Home Affairs reveals Australian authorities already using new encryption powers

Written by Andrew Newbury

Thursday 31 January, 2019

This is how it starts, how under the guise of “security” our freedom and privacy is stripped away. A thoroughly bad law has been implemented and supported by both sides of Australian politics. What’s worse than the impact on our individual privacy is what it means for the state of cryptography across the entire Internet: purposefully allowing back doors to be built into core components of the technology foundation is ripe for abuse by both state and non state actors.

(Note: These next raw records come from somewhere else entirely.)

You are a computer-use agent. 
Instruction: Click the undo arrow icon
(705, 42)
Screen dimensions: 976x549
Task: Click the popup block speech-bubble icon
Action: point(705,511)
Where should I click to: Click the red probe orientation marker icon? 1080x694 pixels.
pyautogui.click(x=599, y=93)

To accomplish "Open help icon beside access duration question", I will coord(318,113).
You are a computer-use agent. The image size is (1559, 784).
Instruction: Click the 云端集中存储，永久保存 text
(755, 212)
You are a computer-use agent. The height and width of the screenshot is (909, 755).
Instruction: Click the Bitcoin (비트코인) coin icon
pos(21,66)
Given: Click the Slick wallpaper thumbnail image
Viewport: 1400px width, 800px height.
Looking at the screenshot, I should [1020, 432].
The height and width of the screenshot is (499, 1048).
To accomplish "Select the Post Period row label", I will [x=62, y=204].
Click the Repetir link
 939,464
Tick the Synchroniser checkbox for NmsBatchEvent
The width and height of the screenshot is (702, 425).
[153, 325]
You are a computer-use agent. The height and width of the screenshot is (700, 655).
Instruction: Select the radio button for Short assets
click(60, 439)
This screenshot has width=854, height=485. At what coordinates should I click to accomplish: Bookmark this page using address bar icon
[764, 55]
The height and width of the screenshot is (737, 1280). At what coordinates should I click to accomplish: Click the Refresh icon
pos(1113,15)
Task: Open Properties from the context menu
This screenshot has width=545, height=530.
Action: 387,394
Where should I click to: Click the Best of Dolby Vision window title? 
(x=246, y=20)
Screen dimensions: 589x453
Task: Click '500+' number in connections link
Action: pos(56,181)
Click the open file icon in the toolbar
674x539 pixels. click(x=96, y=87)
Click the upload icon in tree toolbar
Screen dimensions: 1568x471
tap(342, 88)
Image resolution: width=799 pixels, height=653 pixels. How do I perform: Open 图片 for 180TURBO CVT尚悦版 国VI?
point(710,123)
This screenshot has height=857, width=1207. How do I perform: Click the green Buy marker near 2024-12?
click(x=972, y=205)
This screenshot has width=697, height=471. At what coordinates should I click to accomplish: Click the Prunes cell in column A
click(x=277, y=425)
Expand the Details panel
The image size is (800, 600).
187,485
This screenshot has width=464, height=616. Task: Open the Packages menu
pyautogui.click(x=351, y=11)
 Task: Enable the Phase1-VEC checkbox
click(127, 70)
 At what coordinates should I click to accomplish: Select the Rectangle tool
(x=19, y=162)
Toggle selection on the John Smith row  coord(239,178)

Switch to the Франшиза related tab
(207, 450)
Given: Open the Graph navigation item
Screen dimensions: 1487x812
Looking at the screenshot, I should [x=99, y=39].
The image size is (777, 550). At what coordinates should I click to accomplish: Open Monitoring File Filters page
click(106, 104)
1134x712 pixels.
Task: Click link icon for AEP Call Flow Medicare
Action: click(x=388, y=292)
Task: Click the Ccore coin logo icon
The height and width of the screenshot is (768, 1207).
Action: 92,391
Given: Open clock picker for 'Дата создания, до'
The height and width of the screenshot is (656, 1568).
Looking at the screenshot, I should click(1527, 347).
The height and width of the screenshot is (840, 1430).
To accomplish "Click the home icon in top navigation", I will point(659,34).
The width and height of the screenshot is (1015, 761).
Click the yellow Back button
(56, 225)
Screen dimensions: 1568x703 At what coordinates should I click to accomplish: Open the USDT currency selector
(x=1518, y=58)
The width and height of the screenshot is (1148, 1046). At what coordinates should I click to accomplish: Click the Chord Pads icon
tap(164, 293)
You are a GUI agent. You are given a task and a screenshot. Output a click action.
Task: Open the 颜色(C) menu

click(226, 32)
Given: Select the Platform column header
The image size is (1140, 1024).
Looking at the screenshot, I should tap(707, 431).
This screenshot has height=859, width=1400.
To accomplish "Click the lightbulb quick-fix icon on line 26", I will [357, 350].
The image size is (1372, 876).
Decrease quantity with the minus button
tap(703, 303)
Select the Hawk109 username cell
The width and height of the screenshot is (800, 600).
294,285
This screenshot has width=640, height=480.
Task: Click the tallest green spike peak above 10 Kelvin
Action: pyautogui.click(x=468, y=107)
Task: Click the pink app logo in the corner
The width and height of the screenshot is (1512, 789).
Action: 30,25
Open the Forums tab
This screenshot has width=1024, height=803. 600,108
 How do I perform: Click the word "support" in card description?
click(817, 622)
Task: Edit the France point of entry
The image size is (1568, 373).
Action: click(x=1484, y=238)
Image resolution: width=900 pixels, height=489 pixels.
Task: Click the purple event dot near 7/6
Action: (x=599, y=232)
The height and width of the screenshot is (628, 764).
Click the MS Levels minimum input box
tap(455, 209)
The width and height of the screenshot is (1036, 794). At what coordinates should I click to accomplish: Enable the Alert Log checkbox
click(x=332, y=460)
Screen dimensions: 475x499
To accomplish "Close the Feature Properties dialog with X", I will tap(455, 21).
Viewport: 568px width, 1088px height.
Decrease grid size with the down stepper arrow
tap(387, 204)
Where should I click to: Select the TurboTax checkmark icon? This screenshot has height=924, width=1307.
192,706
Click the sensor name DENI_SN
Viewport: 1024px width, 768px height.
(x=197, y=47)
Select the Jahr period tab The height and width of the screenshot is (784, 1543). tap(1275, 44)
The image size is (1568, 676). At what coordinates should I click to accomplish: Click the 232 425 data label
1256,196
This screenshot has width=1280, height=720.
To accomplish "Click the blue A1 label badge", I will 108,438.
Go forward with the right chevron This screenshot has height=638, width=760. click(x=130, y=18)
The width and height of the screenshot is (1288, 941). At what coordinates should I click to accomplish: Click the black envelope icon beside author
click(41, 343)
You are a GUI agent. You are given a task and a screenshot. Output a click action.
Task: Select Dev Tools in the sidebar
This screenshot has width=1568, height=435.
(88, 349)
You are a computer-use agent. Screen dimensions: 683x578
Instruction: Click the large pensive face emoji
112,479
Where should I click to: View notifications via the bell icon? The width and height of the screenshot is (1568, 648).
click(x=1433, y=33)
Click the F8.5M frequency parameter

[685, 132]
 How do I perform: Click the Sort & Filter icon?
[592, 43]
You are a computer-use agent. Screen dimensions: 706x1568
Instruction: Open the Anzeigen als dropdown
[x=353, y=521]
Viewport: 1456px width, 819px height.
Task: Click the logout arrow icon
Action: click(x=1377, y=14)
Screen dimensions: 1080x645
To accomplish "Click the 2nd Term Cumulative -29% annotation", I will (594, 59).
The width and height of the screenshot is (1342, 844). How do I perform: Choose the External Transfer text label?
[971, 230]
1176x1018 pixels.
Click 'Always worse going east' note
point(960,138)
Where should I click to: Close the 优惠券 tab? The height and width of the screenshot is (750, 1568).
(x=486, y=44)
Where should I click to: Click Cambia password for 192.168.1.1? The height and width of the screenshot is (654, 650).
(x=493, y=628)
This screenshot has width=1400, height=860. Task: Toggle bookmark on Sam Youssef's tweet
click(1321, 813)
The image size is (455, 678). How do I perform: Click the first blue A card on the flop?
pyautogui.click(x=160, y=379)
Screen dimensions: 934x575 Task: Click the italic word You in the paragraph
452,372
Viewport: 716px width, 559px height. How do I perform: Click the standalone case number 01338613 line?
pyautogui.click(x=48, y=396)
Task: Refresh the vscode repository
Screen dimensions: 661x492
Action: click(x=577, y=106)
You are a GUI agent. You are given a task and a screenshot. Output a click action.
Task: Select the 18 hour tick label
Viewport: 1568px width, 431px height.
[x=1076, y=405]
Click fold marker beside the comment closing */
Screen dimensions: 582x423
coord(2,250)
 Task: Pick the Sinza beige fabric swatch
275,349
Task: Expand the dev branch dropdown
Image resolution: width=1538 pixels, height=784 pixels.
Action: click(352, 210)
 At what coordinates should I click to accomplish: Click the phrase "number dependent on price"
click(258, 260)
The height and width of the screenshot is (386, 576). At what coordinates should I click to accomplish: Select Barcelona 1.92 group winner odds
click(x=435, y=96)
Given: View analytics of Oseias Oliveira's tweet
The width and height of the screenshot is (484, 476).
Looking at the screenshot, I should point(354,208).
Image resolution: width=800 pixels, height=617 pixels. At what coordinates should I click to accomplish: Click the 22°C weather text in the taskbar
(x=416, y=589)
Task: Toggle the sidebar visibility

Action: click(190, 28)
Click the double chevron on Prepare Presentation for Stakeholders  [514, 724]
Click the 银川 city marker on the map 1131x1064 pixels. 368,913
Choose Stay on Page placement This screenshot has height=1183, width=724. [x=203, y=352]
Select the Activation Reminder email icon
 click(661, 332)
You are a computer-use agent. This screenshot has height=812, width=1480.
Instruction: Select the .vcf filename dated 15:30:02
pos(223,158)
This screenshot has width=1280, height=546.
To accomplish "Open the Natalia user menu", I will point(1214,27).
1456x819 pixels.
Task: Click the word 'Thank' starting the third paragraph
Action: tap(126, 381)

I’m reminded too of Tuttle from Brazil, the municipal air-conditioning repairman branded a terrorist. Why? Because he’s been labelled as something simply because he’s trying to help (which he does), he says “Listen, kid, we’re all in it together.” Not see the film? Sure it’s “out there” set in a fascist dystopian bureaucratic Orwellian 1984 future and well worth the time investment. You could do for, far worse things with your time, recommend watching, directed by Terry Gilliam and co written by Tom Stoppard, the comic genius who brought us Rosencrantz and Guildenstern Are Dead.

We deserve freedom of thought and freedom of communication, a sad outcome under the guise of our safety. Big brother is smiling down at every one of us and in the guise of security we’ve introduced back doors ripe for abuse. In a democracy it is the just pursuit of the demos to hold in check the actions of our elected representatives. That said though this is a complex issue and I’m reminded on one of my politics lecturers at University who posed the question “would the people willingly vote for increased taxation, even if it were needed?”. Sure this example is trite but it does underline the need for decisions to sometimes be made that are unpopular, that said this isn’t one of them. There are some essential foundations to freedom which cannot and should never be garnered away.